TRAVELING PROGRAMS AT MALCOLM SHABAZZ CITY HIGH SCHOOL


A unique aspect of Malcolm Shabazz City High School is its commitment to being a "school without walls."

For twenty-five years students have been offered opportunities to pursue their education in the larger world.


"Making relevance a virtue"
 
trip destinations

"Field trips have been essential to instilling life long learning in our students. These unique team situations cannot be quantified."

 
   
"Students become ambassadors of Shabazz and carry out their trip class plans with focus and discipline necessary to achieve the goals and problem solving in a "real life" learning situation."
 
"an opportunity to integrate academic learning with the reality they encounter on site."
 
"Trips reinforce the utility of learning as a means of deepening the experience of a culture, a place, an ecosystem, etc."
Valued by staff for three reasons:
  Provides students with experiential learning opportunity in which they can apply the knowledge and practice the skills that they have learned in class.
  Builds deeper relationships between students and staff as they travel together.
  Fosters a deeper understanding of self and intensifies the potential for significant personal growth.
 
"The trip itself always places students in situations which require adaptation cognitively, emotionally and socially, situations which extend the students beyond their accustomed comfort zones."
 
"The students gain the confidence and joy of seeing themselves stretched to successfully create solutions to challenges."
   

Trips emerge from a class that is centered around a shared issue and interest. In the past the issues have included the environment, wildlife ecology, the nature of life in different sections of country and in different communities, cultural heritage's, physical identity and self image, nuclear policy, value conflicts, and historical issues.
 
Students and staff work together to plan the trip and to raise the funds needed to support it. Any student in good standing in the school may choose to be involved in a trip class. Since the moneys are raised by the group, no student is ever denied access to the program due to lack of finances. Over the years more than five hundred students have participated in these programs.
 
While the experience gained in a new environment and the information and knowledge about the specific subject acquired by the participants is truly exceptional, the major personal effect comes from the demands of everyday problem solving and living in a diverse group in the relative chaos of the road for an extended period. As the students face these challenges, they grow and mature. They become increasingly tolerant and open, more and more committed to each other and committed to working with each other. Many of our students and their parents report remarkable changes in their outlook.
 
When students return they work together to communicate their experiences to the larger community and to create personal responses. Reflection and expression occurs at a evening open to the community where student works are presented in paintings, pictures, movies, story writing, journaling , slide shows bulletin boards, musical compositions, dances, food and web pages.

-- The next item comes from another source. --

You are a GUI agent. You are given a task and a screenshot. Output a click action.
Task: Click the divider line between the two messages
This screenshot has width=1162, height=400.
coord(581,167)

The trips have been primarily of two types :  
Camping Experiences   Service Learning Trips
 
In which the goal has been to deepen the sense of interdependency and community among students and staff that are traveling together, while experiencing the rich beauty of the natural world. 
 
Camping trips have been organized to the Everglades, Tetons, Isle Royal, the battlefields of the Civil War, a jazz festival in New Orleans. One in the early 80's ended in Washington, D.C., were students presented a petition making us the first identified nuclear-free high school in the country.
 
Service Learning Trips
In which a major goal of the trip was to become engaged in service projects as the group of students and staff traveled together. In addition to building relationships within the group, these trips emphasize networking with community groups and host families in the places where they travel. These trips have been called "An Education for Justice."
 
Examples of these trips have been the numerous trips between 1984 - 2003 to the Mississippi Delta - some of the poorest counties in the US. There students and staff lived with host families, interviewed community leaders and elders and did service projects in appreciation for the hospitality that they received. Two trips took students to the Native American Reservations of Northern Wisconsin to further their understanding of the Native American Fishing Rights and Sovereignty. A trip to Appalachia to study the culture and history of the Mountain People who live there. Recently, our first international trip class took students to Honduras to explore the impact of Hurricane Mitch, declining rainforests, and coral reefs.